#### [Data to process]
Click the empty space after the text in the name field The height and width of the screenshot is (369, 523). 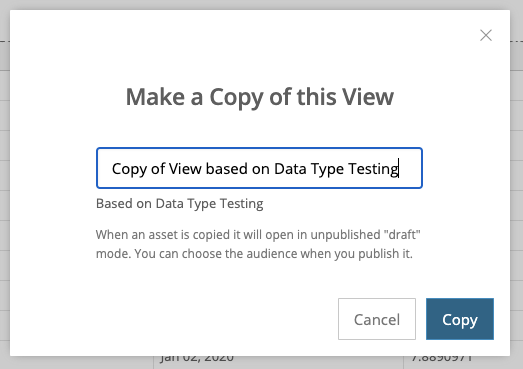[x=410, y=168]
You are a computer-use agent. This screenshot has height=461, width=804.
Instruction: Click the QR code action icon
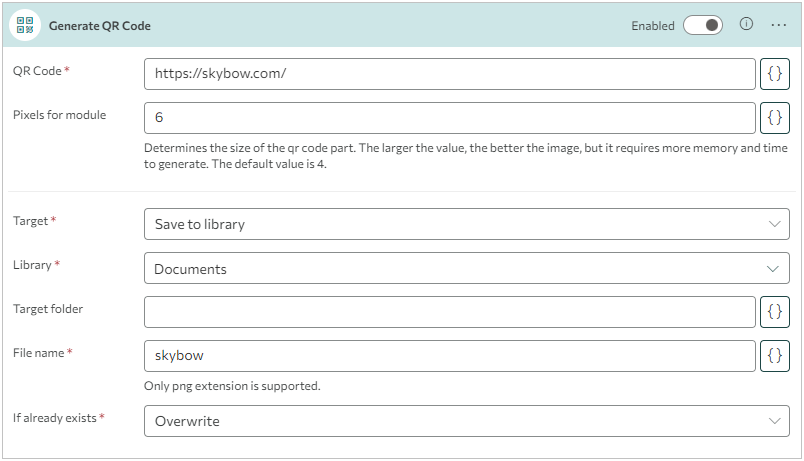[25, 25]
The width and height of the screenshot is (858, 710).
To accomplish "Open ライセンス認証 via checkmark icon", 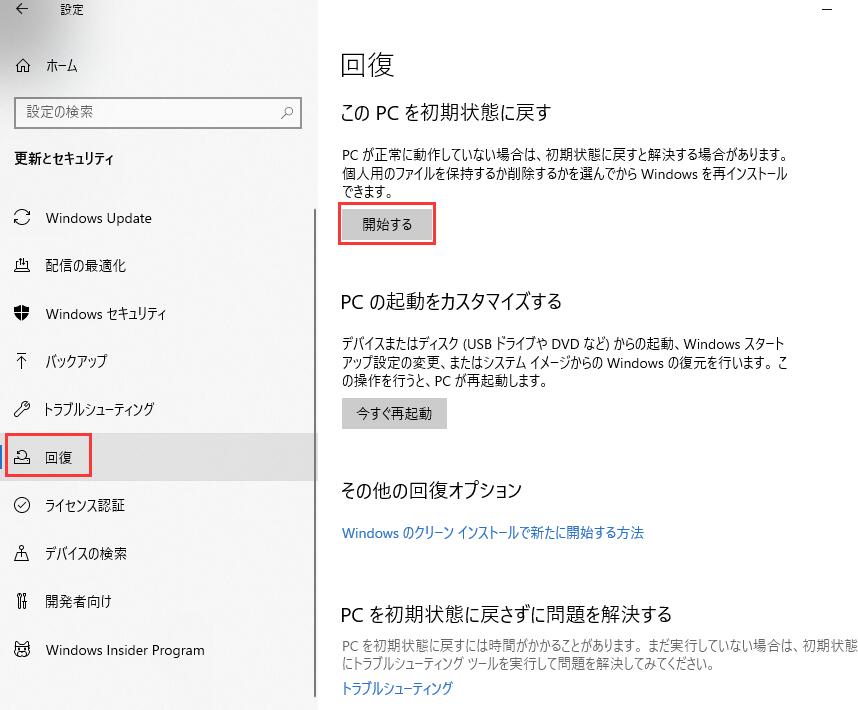I will pyautogui.click(x=23, y=506).
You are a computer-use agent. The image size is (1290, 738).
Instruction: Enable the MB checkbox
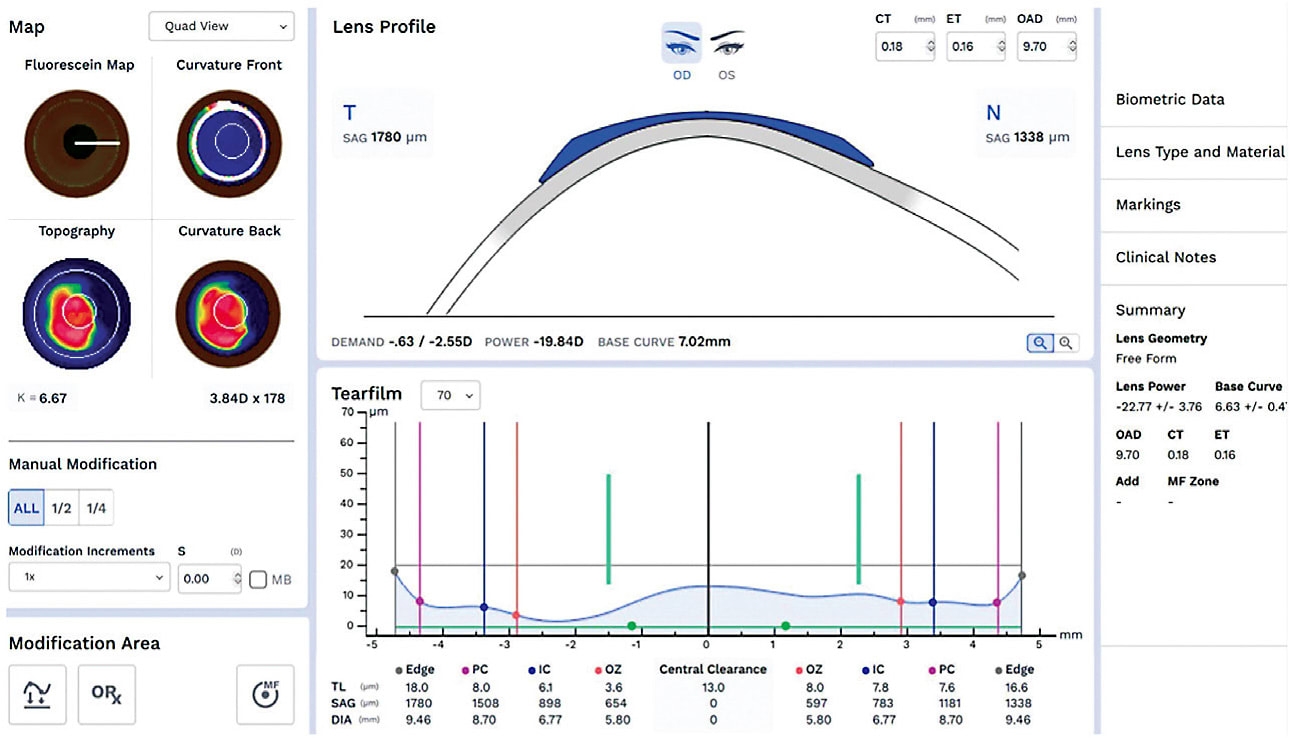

#### [Brief]
Each line in the data that holds the string "computer" should be found and copied.

#### [Answer box]
You are a computer-use agent. This screenshot has height=461, width=804.
You are a computer-use agent. The image size is (1290, 738).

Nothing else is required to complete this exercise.